HTML Sizes

a reference for the sizes and dimensions of html elements

This tool provides a visual reference for the different size and positioning values of elements through JavaScript. Click the buttons to get the values along with guidelines showing where they are drawn from. Details on each property and additional notes are further below.

margin
border
padding
 
 

Notes

  • There's a ton of documentation on MDN about getting element and sizes positions. So much so that it's a struggle to sort through. I built this page for a quick visual reference to show me what I need.

  • This example isn't really responsive yet. If you resize you'll need to refresh to get things to line back up.

  • The .clientTop, .clientLeft, .offsetTop, and .offsetLeft are integers. Browsers can render with floating point precision. Sometimes that makes the lines like like they are slightly off as a result.

  • The values of .scrollTop, and .scrollLeft had subpixel precision in modern browsers. The off by one appearance should not be a problem with them.

  • The top, left, bottom, right, x, and y properties on .getBoundingClientRect() all offer subpixel precision in modern browsers.

  • The getClientRects() can also be used but the values are all the same for block elements which is all I'm covering here.

  • I'm not adding .getComputedStyle() since those values are intentionally inaccurate at times to resist browser fingerprinting.

  • .offsetTop and .offsetLeft are based off a 0, 0 coordinate at the upper left of the page in this example. That is their offsetParent. That starting position can change if another element in their tree has a position applied to it.

  • The top and left properties from .getBoundingClientRect() produce the same values as y, and x, respectively.

  • The top,bottom, left, right, x, y properties are .getBoundingClientRect() are based on the viewport. If the top left of the viewport is at the 0, 0 position of the page the top/y, left/x values will be the same as .offsetTop and .offsetLeft, respectively. Scrolling causes the values to diverge.

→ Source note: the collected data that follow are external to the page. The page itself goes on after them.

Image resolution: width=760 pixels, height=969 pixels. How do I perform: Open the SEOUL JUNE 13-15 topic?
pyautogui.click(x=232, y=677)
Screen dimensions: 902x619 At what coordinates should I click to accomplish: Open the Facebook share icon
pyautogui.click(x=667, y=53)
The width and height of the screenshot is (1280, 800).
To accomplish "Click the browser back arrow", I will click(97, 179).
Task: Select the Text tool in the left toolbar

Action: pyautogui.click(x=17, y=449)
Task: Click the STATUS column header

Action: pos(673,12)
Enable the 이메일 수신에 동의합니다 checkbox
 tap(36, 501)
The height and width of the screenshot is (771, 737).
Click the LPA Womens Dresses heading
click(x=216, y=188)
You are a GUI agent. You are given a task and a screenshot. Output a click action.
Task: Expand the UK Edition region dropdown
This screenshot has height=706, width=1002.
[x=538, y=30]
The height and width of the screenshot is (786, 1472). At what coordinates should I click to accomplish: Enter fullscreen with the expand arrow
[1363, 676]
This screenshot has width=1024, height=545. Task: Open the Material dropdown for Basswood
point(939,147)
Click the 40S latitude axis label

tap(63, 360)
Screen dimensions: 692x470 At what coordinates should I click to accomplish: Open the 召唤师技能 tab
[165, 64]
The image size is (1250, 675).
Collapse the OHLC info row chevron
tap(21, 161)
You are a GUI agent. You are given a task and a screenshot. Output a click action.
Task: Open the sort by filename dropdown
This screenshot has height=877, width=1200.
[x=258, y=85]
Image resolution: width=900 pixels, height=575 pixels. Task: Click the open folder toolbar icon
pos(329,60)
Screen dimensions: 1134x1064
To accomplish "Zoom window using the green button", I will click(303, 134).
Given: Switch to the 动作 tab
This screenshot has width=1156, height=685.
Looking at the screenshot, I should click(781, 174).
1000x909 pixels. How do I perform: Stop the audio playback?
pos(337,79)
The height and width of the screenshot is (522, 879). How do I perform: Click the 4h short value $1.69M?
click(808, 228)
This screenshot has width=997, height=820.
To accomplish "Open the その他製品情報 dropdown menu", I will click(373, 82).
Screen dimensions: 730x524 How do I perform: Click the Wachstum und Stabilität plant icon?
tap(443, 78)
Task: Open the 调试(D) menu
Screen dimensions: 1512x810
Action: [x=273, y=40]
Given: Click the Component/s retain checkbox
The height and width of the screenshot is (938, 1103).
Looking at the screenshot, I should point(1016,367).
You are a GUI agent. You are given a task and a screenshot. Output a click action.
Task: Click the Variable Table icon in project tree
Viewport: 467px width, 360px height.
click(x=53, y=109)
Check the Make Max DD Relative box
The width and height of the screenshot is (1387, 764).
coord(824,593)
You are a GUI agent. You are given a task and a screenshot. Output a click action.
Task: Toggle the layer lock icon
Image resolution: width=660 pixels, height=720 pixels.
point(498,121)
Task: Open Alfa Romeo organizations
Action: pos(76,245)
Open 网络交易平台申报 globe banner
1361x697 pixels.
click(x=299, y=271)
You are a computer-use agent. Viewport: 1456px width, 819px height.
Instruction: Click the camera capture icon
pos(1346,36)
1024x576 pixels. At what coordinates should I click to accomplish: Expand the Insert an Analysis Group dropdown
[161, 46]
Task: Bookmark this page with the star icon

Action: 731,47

  • The content area in the example overflows on to the right and down. The overflow is clipped by default. It's shown when selecting one of the scroll properties to better illustrate the positioning.

  • The values of .clientWidth and .clientHeight don't take border into account. The values of .offsetWidth and .offsetHeight do.

  • The values are .clientTop and .clientLeft are the size of the border instead of a distance to the element.

  • I haven't seen a way to get margins directly. As far as I can tell, you have to do calculations with other elements to figure that out.